***** EXTRAIT DE PAGE

Parait-il que l'on dit "Gestion" et non plus "Direction".
La terme originel est cependant encore bien plus représentatif des pratiques et des mentalités que le second, dont j'espère voir l'avènement, si tant est que c'est possible.
Je vais avoir l'occasion d'exprimer ici tout le bien que je pense de l'aspect "boucherie insalubre" que me donne à penser la gestion cynique généralement rencontrée lorsqu'une entreprise pose un regard sur les employés. Il ne faut pas que ceux-ci prennent conscience que sans leur présence la boîte ne fait pas les profits que se distribue le management. Suis-je populiste ?
Je suis tombé sur un résumé de "méthodes RH" répandues, et donc
de facto considérées comme normales :
http://theundercoverrecruiter.com/infographic-how-interviewers-know-when-hire-you-90-seconds/
L'URL m'a interpellé direct, puisqu'elle contient la méthode qui me révulse le plus. Mais le reste vaut aussi le coup d’œil.
- Citation :
- 33% of bosses know within the first 90 seconds of an interview whether they will hire someone
Ça sent le raisonnement libéral stupide (pléonasme ?) à plein nez : sous prétexte de gagner du temps (en ne passant que 90 secondes à évaluer quelqu'un), on en perd en fait beaucoup plus (en n'embauchant pas le bon)... parce que connaître quelqu'un qui n'exprime pas forcément correctement qui il est d'emblée, ça prend du temps. Tous les raccourcis sont mauvais.
On sacrifie encore une fois la qualité du recrutement sur l'autel de la quantité.
Il peut y avoir un but raisonnable à demander à quelqu'un d'inspirer confiance rapidement, pour les postes qui le nécessitent (notamment la vente et le marketing, dont l'art est d'embaucher des escroc pour convaincre que la merde à un goût de bacon, je schématise
), mais c'est loin d'être une généralité.
On donne trop de place aux escrocs charismatiques et pas assez de lumière aux compétents réservés. Révoltant.
- Citation :
- Having little to no knowledge of the company is the most common mistake made during interviews
Là encore je ne serais pas si catégorique.
Toute les structures ne nécessitent pas une cohésion absolue de tous les employés avec leur entreprise.

**********
***** DONNÉES FOURNIES

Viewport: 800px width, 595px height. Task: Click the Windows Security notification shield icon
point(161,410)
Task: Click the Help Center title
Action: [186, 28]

**********

- _OBJECTIFS_
A. D'après l'extrait sur les méthodes RH, quelle proportion de patrons savent dès les 90 premières secondes d'un entretien s'ils vont embaucher quelqu'un ?
B. Extrayez de l'extrait sur les méthodes RH le passage qui commence à "Je suis tombé" et se termine à "raccourcis sont mauvais.".

- _RÉSULTATS_
A. 33 % des patrons.

B.
Je suis tombé sur un résumé de "méthodes RH" répandues, et donc
de facto considérées comme normales :
http://theundercoverrecruiter.com/infographic-how-interviewers-know-when-hire-you-90-seconds/
L'URL m'a interpellé direct, puisqu'elle contient la méthode qui me révulse le plus. Mais le reste vaut aussi le coup d’œil.
- Citation :
- 33% of bosses know within the first 90 seconds of an interview whether they will hire someone
Ça sent le raisonnement libéral stupide (pléonasme ?) à plein nez : sous prétexte de gagner du temps (en ne passant que 90 secondes à évaluer quelqu'un), on en perd en fait beaucoup plus (en n'embauchant pas le bon)... parce que connaître quelqu'un qui n'exprime pas forcément correctement qui il est d'emblée, ça prend du temps. Tous les raccourcis sont mauvais.